# 11 — Final Ensemble & Online Prediction Demo

This notebook demonstrates:
1. Loading the **stacking ensemble** (`models/final_ensemble.joblib`)
2. Reviewing **final evaluation metrics** (`reports/final_metrics.json`)
3. Running **online prediction** on a sample JSON batch

In [None]:
import sys, pathlib, json
ROOT = pathlib.Path.cwd().parent
if str(ROOT) not in sys.path:
    sys.path.insert(0, str(ROOT))

from IPython.display import display, JSON, Image, Markdown
import pandas as pd
print("Imports OK")

## 1. Final Metrics

In [None]:
metrics = json.loads((ROOT / "reports" / "final_metrics.json").read_text())

# Regression comparison
reg_rows = []
for key, label in [("ensemble_reg", "Ensemble"), ("xgb_reg", "XGBoost"),
                    ("lgb_reg", "LightGBM"), ("ridge_reg", "Ridge")]:
    m = metrics[key]
    reg_rows.append({"Model": label, "MAE": m["mae"], "RMSE": m["rmse"], "R²": m["r2"]})
print("Regression (test set):")
display(pd.DataFrame(reg_rows).set_index("Model").round(4))
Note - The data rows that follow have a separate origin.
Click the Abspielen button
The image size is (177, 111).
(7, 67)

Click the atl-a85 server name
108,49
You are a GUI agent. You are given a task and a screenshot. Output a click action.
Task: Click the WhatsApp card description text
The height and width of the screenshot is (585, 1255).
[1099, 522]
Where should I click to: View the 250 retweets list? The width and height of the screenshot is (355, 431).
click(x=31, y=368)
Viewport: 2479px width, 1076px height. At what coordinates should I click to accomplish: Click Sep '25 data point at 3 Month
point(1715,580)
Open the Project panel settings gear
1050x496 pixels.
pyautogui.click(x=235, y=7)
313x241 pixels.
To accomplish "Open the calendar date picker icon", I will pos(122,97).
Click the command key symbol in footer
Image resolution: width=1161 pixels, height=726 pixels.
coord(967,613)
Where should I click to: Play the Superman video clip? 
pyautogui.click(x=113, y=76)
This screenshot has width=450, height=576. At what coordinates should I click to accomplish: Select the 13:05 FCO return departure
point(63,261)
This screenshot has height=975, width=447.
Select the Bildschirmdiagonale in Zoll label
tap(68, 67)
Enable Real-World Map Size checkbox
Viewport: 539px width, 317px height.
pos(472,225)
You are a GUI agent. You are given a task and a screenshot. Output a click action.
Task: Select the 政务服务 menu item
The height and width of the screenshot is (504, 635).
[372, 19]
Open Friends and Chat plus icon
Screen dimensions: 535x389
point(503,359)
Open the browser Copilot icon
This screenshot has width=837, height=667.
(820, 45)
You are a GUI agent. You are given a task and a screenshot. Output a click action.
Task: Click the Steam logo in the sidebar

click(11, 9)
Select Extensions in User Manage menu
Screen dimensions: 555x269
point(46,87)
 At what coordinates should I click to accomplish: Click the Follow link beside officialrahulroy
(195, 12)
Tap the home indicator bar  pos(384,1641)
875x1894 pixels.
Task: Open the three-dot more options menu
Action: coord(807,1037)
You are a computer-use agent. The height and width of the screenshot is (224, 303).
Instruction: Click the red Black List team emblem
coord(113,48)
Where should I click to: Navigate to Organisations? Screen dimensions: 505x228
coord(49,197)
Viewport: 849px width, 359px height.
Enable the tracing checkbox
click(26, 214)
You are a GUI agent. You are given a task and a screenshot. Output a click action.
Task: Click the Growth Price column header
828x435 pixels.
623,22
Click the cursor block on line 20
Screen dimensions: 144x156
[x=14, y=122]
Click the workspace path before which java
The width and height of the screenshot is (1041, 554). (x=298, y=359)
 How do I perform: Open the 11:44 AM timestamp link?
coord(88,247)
# Classification comparison
clf_rows = []
for key, label in [("ensemble_clf", "Ensemble"), ("xgb_clf", "XGBoost"),
                    ("lgb_clf", "LightGBM"), ("lr_clf", "LogReg")]:
    m = metrics[key]
    clf_rows.append({"Model": label, "F1": m.get("f1",0), "AUC": m.get("roc_auc",0),
                     "Accuracy": m.get("accuracy",0)})
print("\nClassification (test set):")
display(pd.DataFrame(clf_rows).set_index("Model").round(4))

In [None]:
display(Image(str(ROOT / "figures" / "final_metrics.png")))

## 2. Load Ensemble Artifact

In [None]:
from src.features.feature_pipeline import FrequencyEncoder
from src.models.ensemble import StackingEnsemble
import joblib

ens = joblib.load(ROOT / "models" / "final_ensemble.joblib")
print("Ensemble keys:", list(ens.keys()))
print("Reg base learners:", [type(m).__name__ for m in ens['reg'].base_models])
print("Clf base learners:", [type(m).__name__ for m in ens['clf'].base_models])
print("Meta-learner (reg):", type(ens['reg'].meta_model).__name__)
print("Meta-learner (clf):", type(ens['clf'].meta_model).__name__)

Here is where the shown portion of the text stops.